→ PROBLEM DESCRIPTION
Count the lines in the entries that contain the string "resolution". State nothing but the number.

RECORDS SUPPLIED START

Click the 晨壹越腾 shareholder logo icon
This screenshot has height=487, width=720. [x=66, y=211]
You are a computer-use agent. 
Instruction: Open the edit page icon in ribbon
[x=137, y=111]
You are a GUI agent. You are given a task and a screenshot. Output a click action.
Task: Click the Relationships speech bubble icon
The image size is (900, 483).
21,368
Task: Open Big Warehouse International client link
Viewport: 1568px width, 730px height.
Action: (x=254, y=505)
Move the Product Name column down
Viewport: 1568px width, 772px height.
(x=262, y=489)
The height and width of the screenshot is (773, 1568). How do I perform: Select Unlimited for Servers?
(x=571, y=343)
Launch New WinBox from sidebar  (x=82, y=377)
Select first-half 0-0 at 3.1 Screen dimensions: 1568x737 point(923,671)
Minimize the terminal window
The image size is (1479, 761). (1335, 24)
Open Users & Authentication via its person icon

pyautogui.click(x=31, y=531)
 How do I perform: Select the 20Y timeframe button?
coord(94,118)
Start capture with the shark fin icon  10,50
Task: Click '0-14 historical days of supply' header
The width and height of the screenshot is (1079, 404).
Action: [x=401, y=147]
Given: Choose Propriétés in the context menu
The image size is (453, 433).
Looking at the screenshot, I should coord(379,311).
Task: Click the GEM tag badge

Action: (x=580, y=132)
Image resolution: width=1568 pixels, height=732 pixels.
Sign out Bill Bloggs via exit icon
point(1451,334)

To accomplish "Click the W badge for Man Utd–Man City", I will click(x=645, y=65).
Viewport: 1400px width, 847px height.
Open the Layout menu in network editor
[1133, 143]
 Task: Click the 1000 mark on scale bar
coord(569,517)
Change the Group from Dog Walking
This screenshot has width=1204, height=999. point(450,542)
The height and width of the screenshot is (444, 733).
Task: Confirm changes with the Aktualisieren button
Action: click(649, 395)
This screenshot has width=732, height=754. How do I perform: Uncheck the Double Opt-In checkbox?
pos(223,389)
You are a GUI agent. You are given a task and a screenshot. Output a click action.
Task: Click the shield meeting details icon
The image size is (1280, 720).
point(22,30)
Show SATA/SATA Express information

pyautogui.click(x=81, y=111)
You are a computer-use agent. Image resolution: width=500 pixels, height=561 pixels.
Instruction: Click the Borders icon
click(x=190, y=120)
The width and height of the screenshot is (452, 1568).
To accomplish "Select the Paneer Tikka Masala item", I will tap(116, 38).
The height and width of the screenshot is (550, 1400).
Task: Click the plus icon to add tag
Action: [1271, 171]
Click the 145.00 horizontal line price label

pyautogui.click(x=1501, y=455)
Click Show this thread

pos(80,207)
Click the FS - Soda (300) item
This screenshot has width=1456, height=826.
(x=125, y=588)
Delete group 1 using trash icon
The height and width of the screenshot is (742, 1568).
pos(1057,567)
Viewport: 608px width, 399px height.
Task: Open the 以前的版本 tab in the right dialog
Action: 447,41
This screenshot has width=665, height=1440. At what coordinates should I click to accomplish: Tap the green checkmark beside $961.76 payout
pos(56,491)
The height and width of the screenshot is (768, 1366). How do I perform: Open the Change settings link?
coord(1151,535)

RECORDS SUPPLIED END

→ OUTPUT BELOW
2